| INFORMATION SUPPLIED |
★ ★ ★ ★

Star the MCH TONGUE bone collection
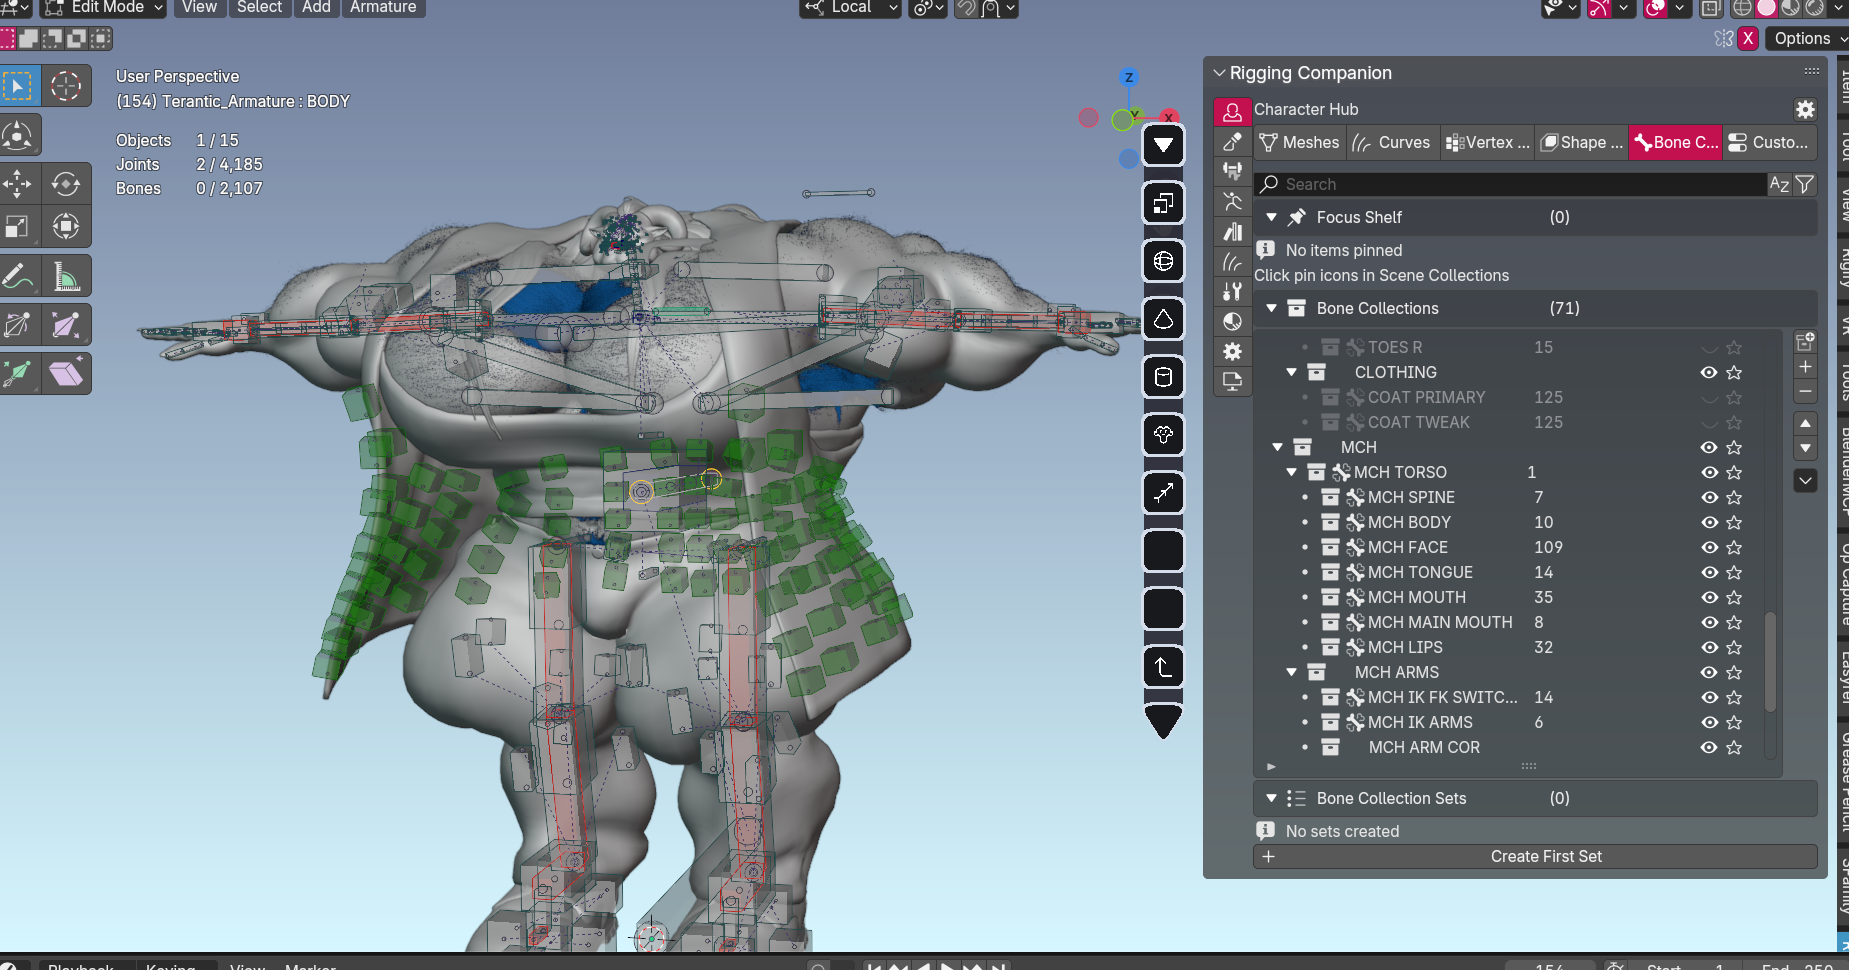Screen dimensions: 1849x970 pyautogui.click(x=1734, y=572)
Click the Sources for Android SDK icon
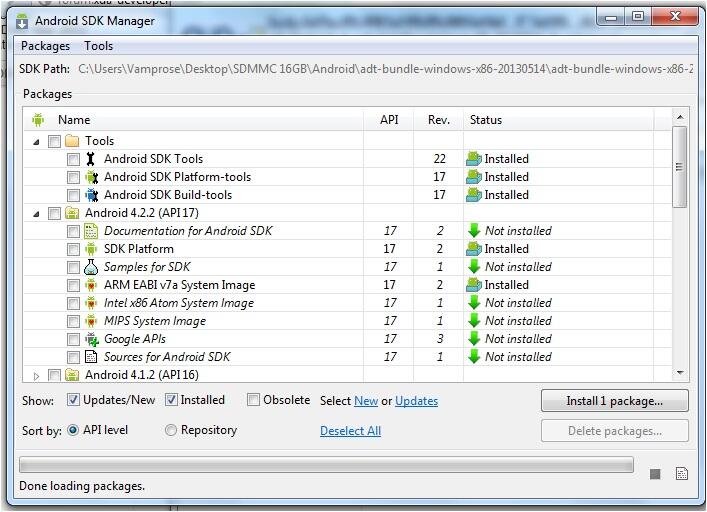 coord(91,357)
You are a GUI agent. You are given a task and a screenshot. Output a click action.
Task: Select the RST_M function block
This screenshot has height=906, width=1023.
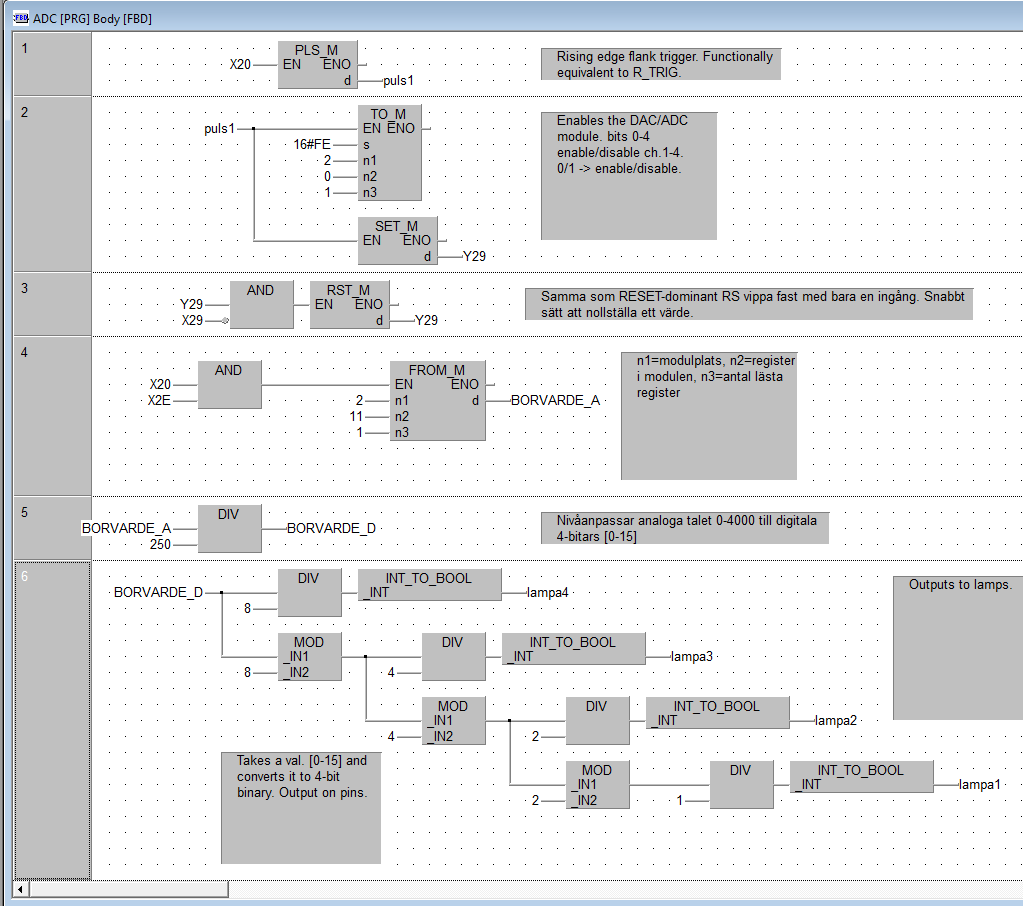(348, 304)
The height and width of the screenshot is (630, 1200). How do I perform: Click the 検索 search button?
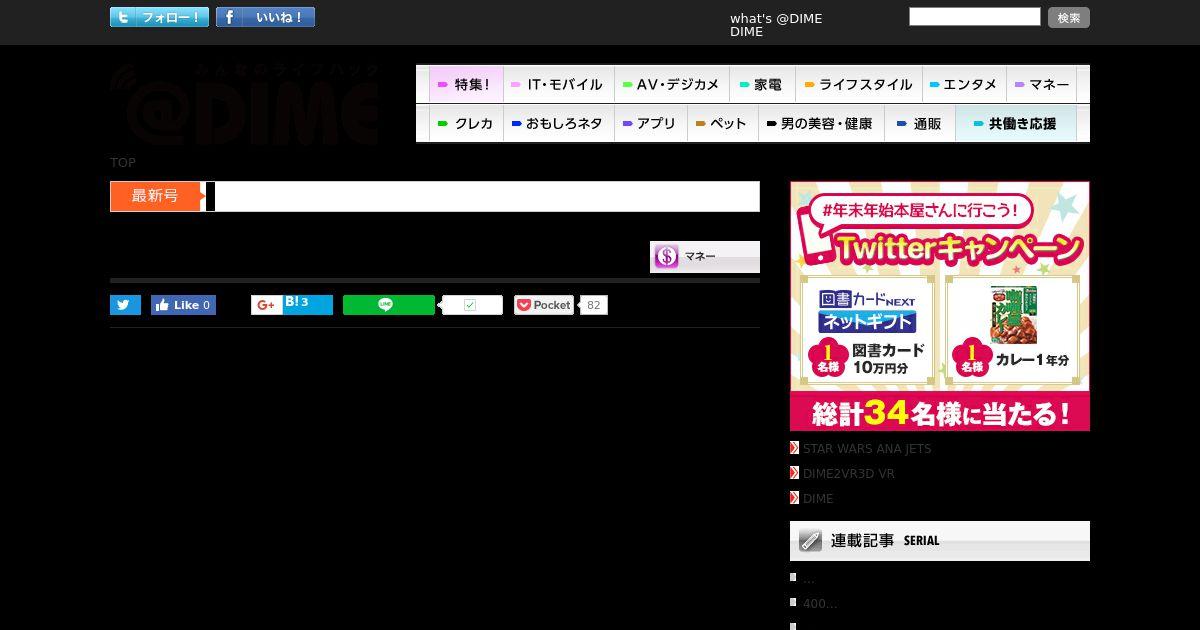tap(1069, 17)
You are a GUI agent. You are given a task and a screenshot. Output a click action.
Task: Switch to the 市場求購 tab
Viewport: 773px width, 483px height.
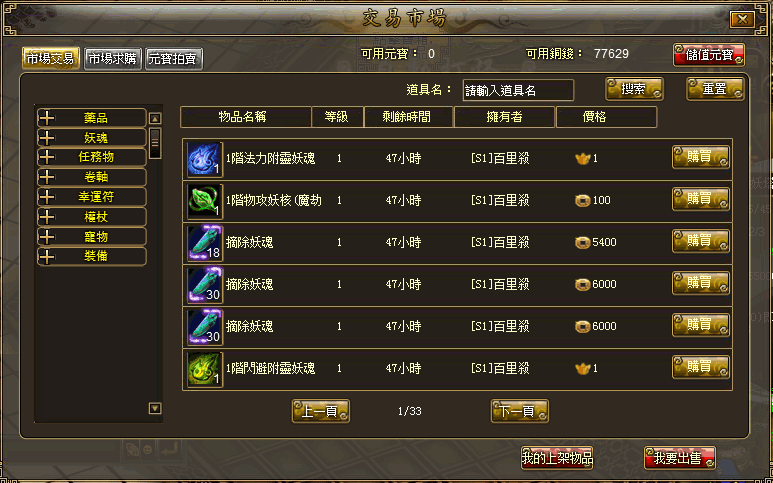113,59
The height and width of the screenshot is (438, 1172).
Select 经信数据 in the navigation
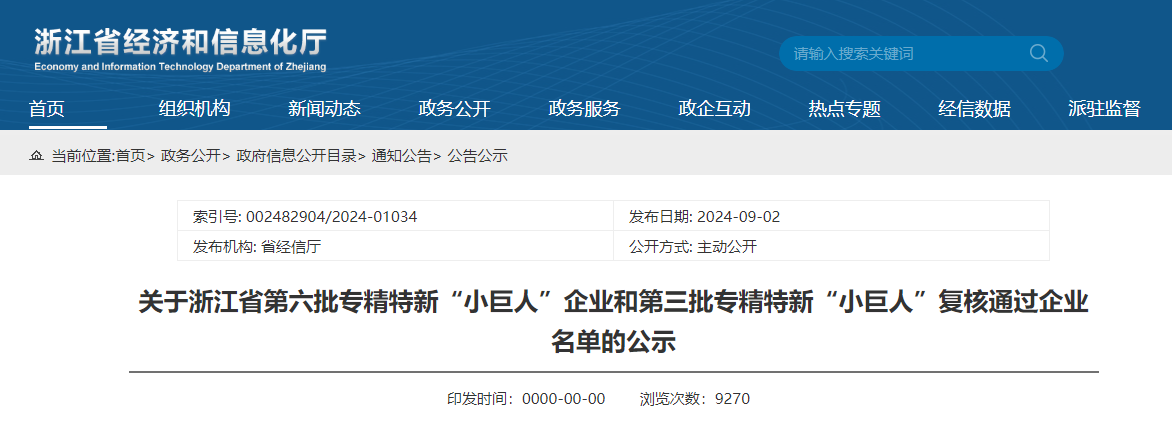974,109
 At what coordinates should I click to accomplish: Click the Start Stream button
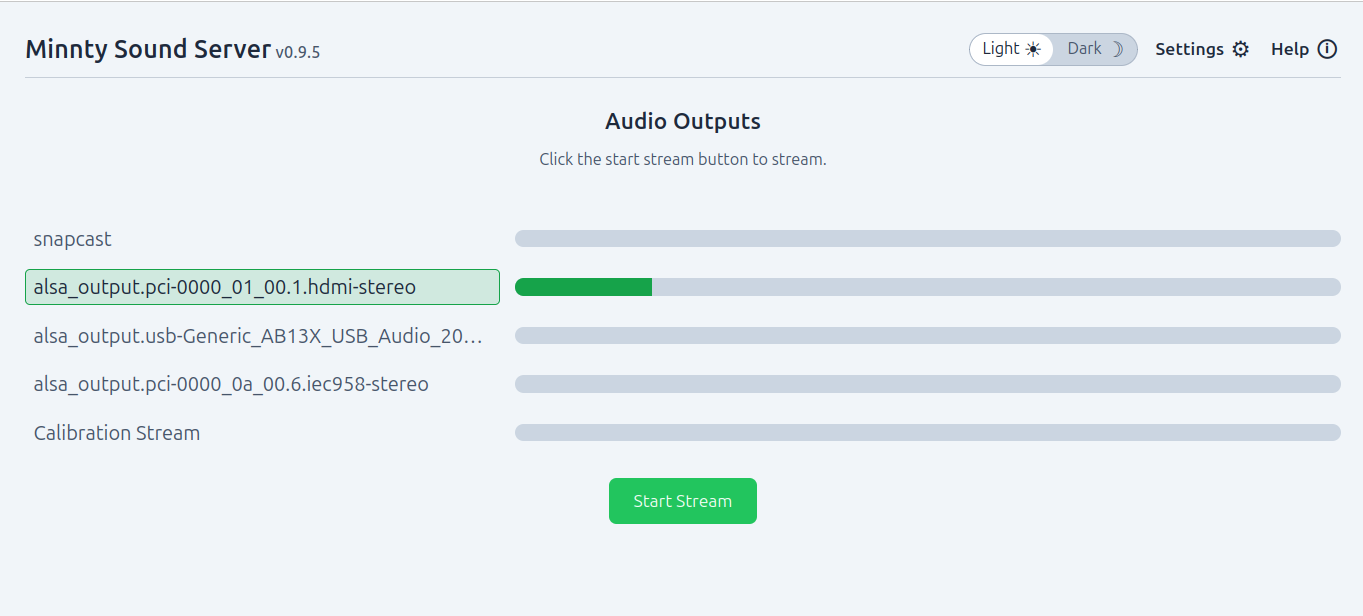683,501
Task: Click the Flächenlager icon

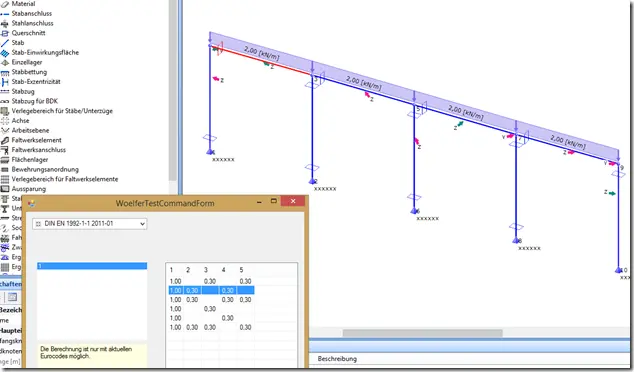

★ ★ ★ ★

| EXERCISE INSTRUCTIONS |
With the pictures removed, print only the lines starting at the line that has "The height and width of the screenshot is (630, 1200)." and ending at the line that has "Task: Switch to the 市場求購 tab", both ends included, exactly as they stand above.

| RESULT |
The height and width of the screenshot is (630, 1200). How do I perform: Click the 検索 search button?
tap(1069, 17)
You are a GUI agent. You are given a task and a screenshot. Output a click action.
Task: Switch to the 市場求購 tab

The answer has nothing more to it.